• [Task objective]:
The response should repeat word for word every line below from the one with "Click the word 'Las' ending first line" to the one with "Apply the selected PHP version", inclusive, and nothing else; leave pictures out.

*** Opening of Input data ***

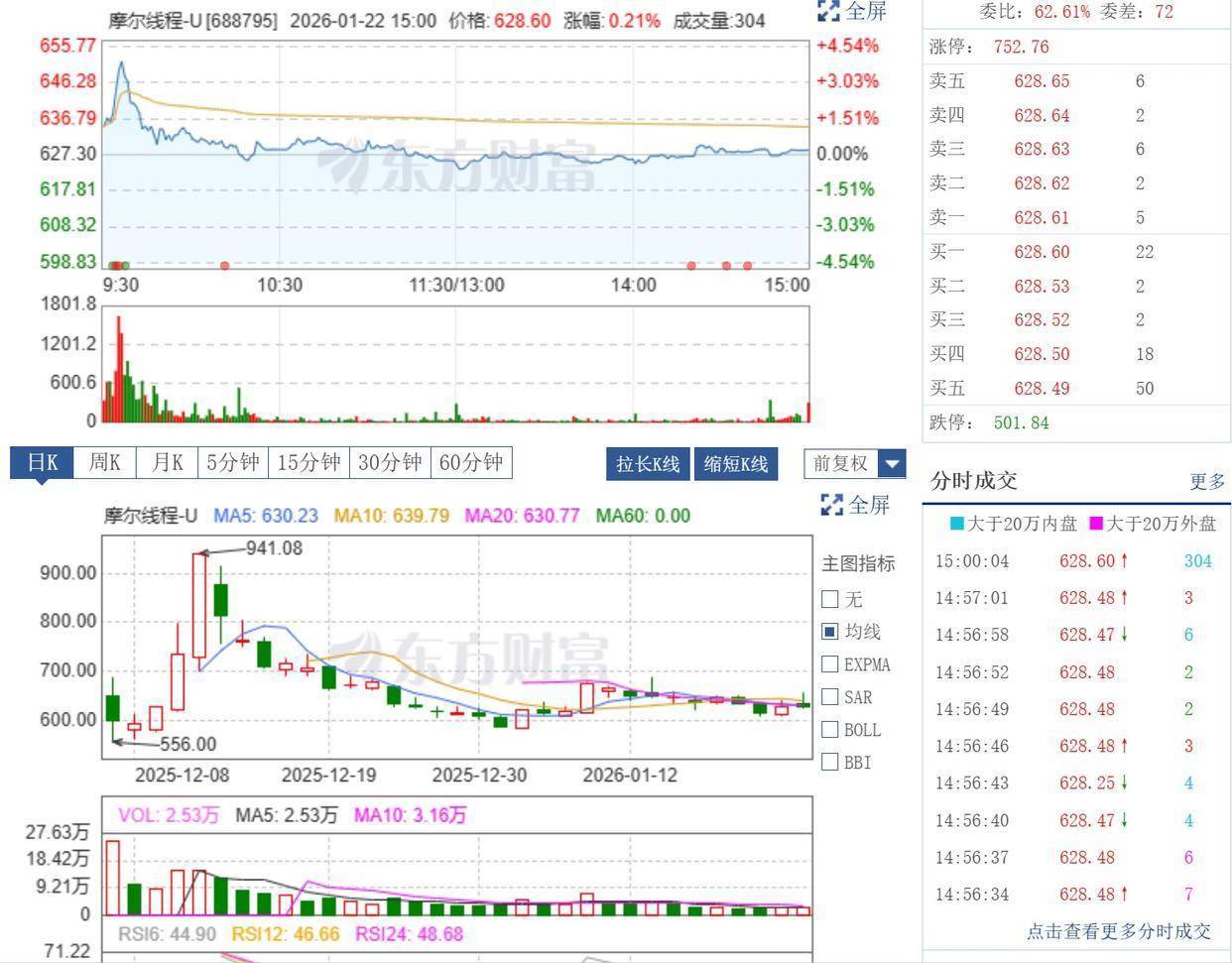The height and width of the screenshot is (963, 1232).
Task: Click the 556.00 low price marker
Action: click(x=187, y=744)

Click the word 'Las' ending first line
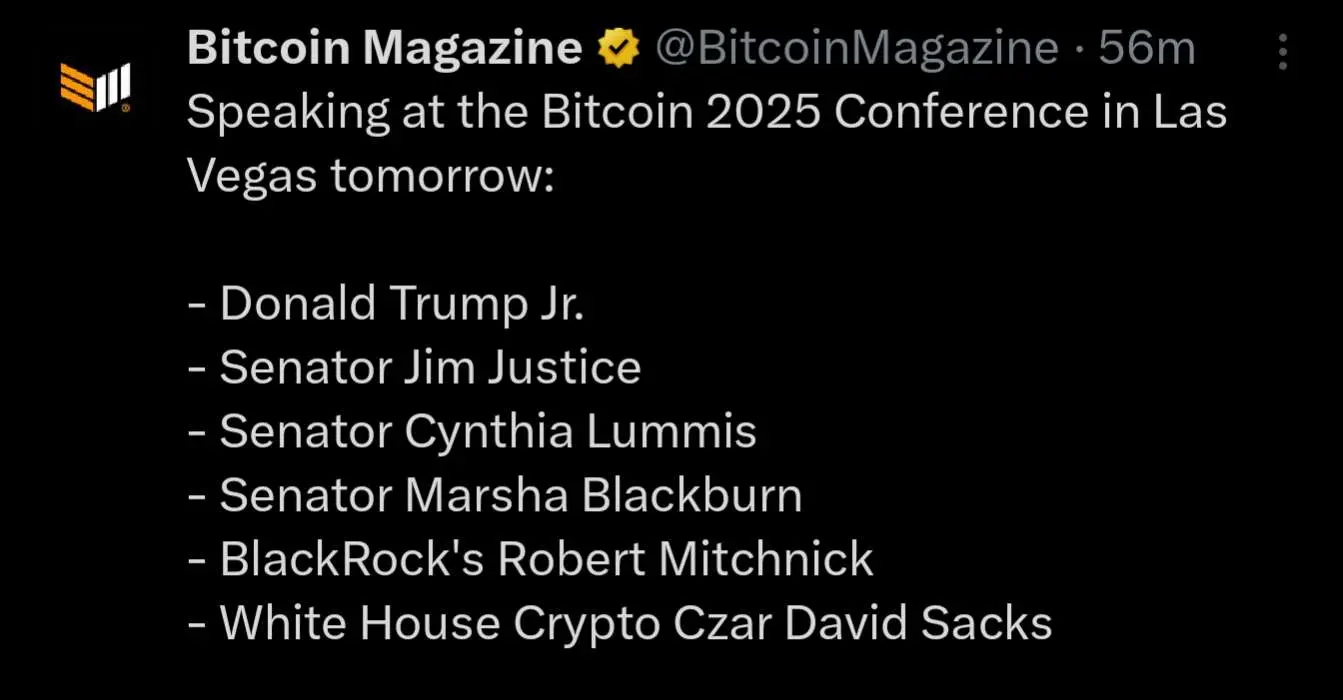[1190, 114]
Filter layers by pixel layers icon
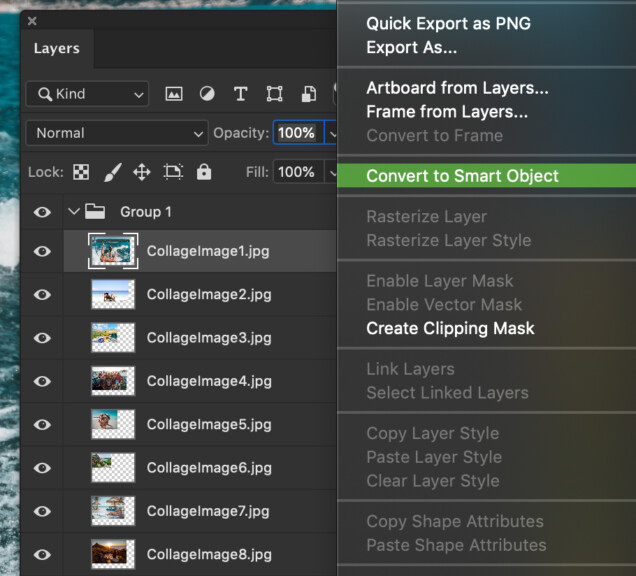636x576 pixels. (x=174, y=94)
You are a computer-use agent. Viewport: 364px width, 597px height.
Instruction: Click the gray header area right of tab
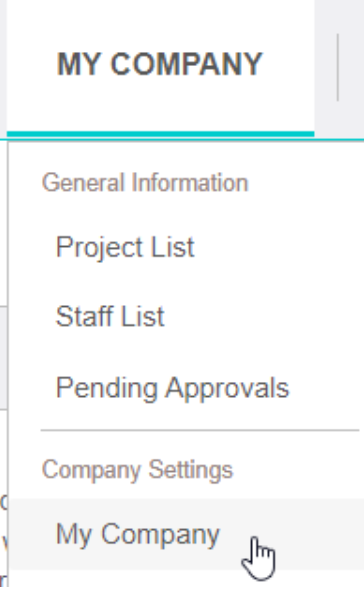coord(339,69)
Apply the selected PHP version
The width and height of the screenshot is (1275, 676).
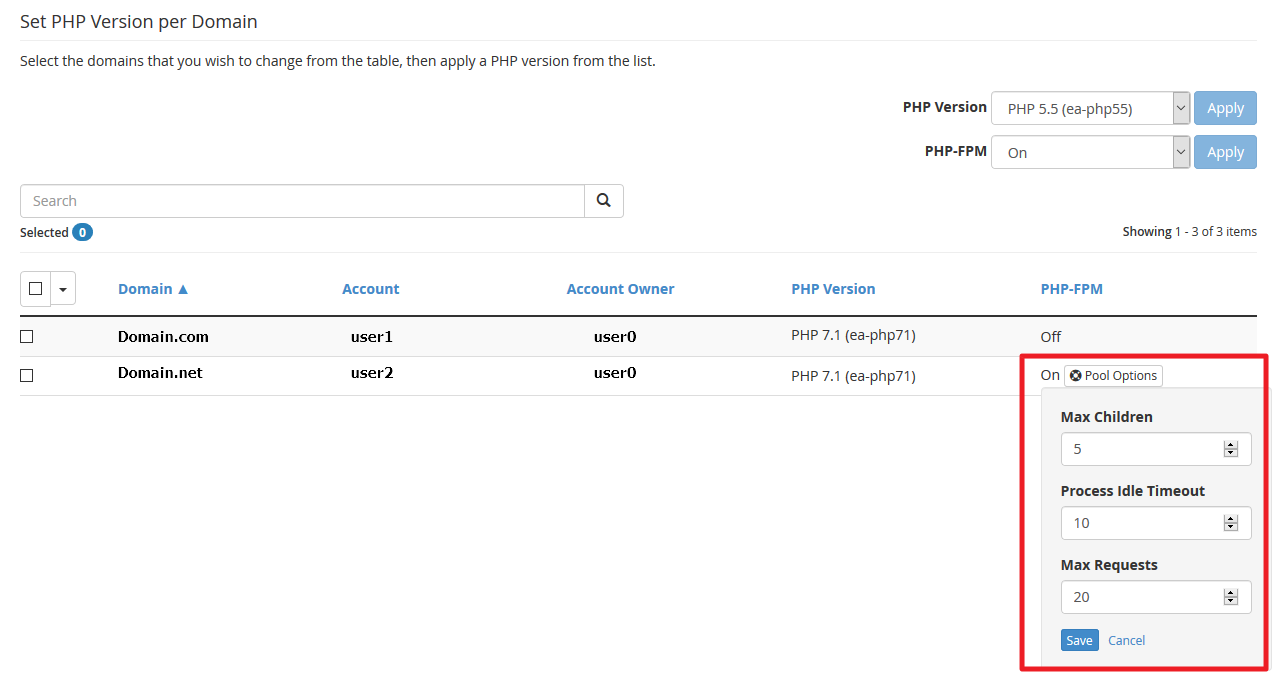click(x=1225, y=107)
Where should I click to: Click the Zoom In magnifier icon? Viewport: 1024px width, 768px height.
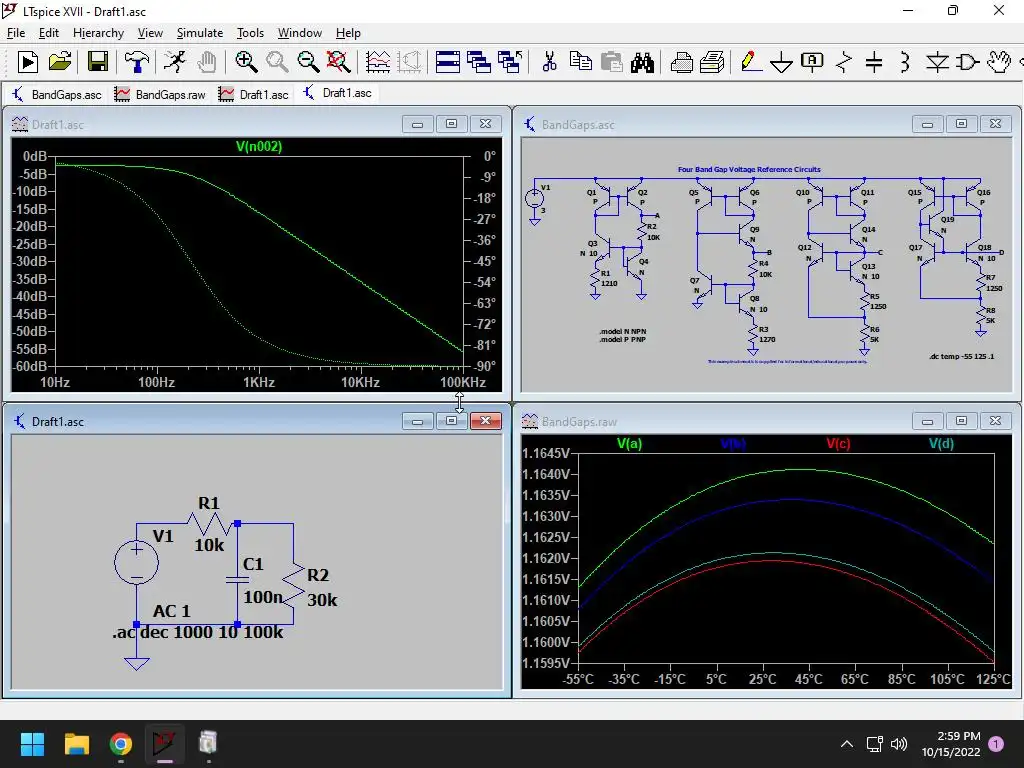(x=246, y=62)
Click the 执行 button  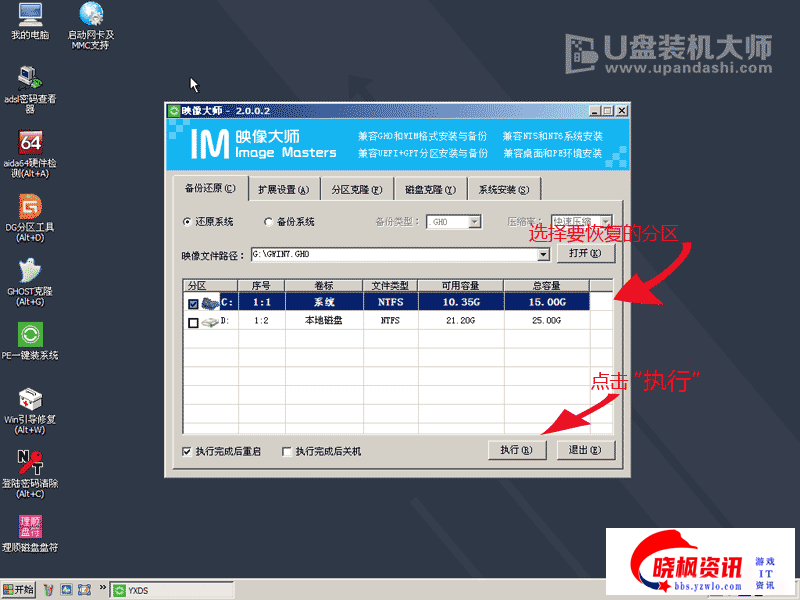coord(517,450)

*** Close of Input data ***

• [Solution]:
Click the word 'Las' ending first line
[1190, 114]
Filter layers by pixel layers icon
636x576 pixels. (x=174, y=94)
You are a computer-use agent. Viewport: 364px width, 597px height.
Instruction: Click the gray header area right of tab
coord(339,69)
Apply the selected PHP version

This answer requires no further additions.